▶ [Page excerpt]
• • • •

Cruise industry calls on CDC to lift ‘outdated’ restrictions, allow US cruising by July

The cruise industry is ready to sail. And it’s calling out the Centers for Disease Control and Prevention for what it views as unfair treatment more than a year after being shut down by the health authority in U.S. waters due to the COVID-19 pandemic.

Cruise Lines International Association, the industry’s leading trade organization, is urging the CDC to lift its “framework for conditional sailing order” to allow cruising to resume in phases by the start of July.

“The outdated CSO, which was issued almost five months ago, does not reflect the industry’s proven advancements and success operating in other parts of the world, nor the advent of vaccines, and unfairly treats cruises differently,” Kelly Craighead, president and CEO of CLIA, which represents 95% of ocean-going cruise capacity, said in a statement.

CLIA noted in a release that since the CDC’s order was issued in October, the CDC hasn’t issued additional guidance as it said it would.

• • • •

▶ [Recorded information]

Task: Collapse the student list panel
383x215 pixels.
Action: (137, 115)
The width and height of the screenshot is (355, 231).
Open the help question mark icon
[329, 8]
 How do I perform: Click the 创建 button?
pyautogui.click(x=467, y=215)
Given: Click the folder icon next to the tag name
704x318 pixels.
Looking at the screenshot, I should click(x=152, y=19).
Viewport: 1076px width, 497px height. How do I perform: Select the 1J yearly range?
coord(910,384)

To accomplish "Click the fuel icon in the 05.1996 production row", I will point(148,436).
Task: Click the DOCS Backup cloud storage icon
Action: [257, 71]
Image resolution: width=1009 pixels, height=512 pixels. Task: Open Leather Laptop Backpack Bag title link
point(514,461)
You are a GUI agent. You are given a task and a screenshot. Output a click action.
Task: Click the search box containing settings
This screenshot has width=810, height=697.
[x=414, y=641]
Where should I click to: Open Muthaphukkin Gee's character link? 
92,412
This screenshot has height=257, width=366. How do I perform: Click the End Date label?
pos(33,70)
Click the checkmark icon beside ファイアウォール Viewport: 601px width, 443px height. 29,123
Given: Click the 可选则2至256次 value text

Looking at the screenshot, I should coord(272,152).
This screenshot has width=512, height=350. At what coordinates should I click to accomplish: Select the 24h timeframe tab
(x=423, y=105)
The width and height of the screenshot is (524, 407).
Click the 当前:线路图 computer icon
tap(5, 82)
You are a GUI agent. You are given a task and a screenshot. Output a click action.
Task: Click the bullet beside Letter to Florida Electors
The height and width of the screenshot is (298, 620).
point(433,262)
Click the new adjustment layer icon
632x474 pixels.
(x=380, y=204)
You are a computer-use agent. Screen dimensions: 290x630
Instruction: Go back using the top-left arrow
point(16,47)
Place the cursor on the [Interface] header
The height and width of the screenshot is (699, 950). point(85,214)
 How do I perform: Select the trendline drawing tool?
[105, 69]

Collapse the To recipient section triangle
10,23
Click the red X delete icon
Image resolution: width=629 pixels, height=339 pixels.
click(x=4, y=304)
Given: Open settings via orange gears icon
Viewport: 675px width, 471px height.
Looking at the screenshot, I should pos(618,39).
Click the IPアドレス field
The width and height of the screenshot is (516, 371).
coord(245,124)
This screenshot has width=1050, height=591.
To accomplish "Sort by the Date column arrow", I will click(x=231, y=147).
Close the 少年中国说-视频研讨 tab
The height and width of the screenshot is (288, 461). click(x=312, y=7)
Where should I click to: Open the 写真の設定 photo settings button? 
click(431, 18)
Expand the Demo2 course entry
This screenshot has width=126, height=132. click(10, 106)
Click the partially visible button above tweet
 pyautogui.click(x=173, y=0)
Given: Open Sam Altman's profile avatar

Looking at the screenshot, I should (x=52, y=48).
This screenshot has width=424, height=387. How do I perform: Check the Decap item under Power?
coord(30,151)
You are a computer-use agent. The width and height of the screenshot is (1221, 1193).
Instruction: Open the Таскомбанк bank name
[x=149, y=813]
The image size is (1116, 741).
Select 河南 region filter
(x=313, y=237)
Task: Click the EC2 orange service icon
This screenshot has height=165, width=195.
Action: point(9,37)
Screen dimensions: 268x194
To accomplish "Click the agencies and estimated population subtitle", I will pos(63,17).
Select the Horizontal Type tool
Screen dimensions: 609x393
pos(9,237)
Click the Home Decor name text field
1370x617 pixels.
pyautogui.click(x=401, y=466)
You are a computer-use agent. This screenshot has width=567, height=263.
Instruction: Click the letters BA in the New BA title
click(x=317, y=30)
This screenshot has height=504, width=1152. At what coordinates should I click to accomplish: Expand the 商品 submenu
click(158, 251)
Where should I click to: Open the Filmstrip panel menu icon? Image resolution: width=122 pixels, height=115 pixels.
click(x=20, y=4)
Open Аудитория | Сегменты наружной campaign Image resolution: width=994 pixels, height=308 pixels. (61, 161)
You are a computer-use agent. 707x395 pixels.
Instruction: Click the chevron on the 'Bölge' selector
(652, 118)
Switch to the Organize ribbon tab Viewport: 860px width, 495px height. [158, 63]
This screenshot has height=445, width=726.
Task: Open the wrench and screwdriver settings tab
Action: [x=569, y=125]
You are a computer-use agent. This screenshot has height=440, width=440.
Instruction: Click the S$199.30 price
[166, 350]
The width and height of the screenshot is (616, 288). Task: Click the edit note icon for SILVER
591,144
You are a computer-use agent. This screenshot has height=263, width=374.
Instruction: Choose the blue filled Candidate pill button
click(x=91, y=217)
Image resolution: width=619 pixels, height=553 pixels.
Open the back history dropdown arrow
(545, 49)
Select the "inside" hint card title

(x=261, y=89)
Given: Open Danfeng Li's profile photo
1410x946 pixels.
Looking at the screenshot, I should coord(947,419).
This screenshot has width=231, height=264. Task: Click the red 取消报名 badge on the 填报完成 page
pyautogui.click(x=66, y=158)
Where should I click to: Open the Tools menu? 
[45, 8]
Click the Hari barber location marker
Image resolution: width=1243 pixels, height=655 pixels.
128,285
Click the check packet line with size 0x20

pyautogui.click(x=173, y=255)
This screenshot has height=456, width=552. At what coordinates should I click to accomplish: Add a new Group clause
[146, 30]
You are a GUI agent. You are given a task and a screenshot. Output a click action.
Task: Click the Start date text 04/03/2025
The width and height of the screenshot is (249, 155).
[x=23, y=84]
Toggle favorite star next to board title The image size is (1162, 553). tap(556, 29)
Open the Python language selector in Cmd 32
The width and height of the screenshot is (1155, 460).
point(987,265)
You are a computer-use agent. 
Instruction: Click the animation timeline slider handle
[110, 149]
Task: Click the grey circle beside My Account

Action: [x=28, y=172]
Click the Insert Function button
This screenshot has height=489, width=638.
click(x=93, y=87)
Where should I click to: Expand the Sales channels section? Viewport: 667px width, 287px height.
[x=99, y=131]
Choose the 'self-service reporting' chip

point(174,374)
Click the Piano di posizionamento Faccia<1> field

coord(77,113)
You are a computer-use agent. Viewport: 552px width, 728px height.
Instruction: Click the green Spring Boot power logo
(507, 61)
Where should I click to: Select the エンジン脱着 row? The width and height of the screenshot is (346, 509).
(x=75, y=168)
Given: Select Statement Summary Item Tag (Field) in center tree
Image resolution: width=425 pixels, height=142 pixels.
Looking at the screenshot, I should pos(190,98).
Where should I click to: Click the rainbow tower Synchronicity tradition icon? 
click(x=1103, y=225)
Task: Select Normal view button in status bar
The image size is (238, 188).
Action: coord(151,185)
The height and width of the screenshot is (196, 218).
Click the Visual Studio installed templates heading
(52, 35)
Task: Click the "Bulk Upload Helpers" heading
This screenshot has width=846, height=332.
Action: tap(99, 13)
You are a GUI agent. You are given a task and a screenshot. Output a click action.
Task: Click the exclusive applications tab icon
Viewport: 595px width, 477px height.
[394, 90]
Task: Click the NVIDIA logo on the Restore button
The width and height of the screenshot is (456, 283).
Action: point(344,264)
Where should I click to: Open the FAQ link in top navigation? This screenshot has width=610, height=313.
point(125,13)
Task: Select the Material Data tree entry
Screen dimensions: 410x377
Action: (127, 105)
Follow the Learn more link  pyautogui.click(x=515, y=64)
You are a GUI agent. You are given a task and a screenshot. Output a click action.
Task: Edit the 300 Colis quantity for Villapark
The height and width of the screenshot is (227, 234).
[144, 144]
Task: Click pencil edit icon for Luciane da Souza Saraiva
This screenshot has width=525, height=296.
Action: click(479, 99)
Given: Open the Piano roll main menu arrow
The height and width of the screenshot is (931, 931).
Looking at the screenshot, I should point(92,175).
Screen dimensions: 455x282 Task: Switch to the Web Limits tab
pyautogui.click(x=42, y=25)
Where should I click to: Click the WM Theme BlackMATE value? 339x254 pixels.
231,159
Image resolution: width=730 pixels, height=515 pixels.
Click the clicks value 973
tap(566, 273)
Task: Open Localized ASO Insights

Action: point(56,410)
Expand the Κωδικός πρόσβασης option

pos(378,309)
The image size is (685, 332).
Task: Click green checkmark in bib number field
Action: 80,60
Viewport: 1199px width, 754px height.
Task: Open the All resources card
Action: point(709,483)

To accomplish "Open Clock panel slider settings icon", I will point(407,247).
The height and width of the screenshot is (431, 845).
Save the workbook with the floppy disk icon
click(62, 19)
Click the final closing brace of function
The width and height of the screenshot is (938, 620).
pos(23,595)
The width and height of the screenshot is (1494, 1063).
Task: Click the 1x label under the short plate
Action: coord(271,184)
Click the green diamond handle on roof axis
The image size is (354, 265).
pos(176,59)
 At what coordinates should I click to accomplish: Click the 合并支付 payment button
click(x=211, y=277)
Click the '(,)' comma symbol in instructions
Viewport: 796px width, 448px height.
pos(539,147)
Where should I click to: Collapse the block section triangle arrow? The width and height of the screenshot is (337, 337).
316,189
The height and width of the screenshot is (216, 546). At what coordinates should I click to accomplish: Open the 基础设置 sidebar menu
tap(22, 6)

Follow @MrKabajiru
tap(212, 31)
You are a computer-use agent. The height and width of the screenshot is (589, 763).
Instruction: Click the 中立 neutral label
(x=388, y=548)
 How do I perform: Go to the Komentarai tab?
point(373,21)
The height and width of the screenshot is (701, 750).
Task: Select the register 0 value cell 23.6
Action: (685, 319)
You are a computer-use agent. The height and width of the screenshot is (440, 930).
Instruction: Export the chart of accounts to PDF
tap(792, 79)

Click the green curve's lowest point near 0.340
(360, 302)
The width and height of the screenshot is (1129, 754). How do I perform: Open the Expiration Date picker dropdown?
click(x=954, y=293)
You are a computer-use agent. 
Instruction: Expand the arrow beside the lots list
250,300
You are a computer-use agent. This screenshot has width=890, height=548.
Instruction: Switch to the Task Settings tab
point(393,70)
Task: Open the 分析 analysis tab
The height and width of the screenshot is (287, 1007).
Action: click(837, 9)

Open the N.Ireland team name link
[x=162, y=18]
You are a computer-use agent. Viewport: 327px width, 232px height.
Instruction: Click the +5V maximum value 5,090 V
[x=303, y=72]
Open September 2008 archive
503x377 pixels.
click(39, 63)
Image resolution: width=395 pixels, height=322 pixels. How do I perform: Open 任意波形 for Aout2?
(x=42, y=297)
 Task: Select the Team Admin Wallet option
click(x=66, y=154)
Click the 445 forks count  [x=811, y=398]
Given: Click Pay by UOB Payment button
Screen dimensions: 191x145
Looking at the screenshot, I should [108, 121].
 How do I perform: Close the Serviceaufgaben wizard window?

• • • •

▶ [Problems to solve]
A. In the cruise industry article, what share of ocean-going cruise capacity does CLIA represent?
B. Continue the article about the cruise industry and the CDC from where it stops.

▶ [Solved tasks]
A. 95%

B.
USA TODAY has reached out to the CDC for comment. 

“The lack of any action by the CDC has effectively banned all sailings in the largest cruise market in the world,” CLIA said. Cruising, CLIA claimed, is the “only sector” of the American economy that remains shut down.

“Cruise lines should be treated the same as other travel, tourism, hospitality and entertainment sectors,” Craighead said.

CLIA said the industry’s desire to resume cruising in July is in line with President Joe Biden’s forecast for normalcy in the United States.

Why cruising has had such a long COVID shutdown 

Cruising was in the spotlight at the start of the COVID-19 pandemic when Princess Cruises’ Diamond Princess was forced to quarantine early in 2020. The ship suffered an outbreak infecting more than 700 on board and killing more than a dozen. It was the first ship of many, including its sister ship Grand Princess, to experience COVID-19-related outbreaks. 

Cruise ships’ close-contact environments increase the risk of spreading infectious diseases, and that risk of spread doesn’t stop when passengers disembark at ports or at the end of a journey, Dr. Martin Cetron, director for the Division of Global Migration and Quarantine for the CDC, told USA TODAY last year.

“Now the virus is amplified … and scattered,” Cetron said in July. “It’s quite clear this is a formula for accelerated introduction, transmission and then accelerated spread.”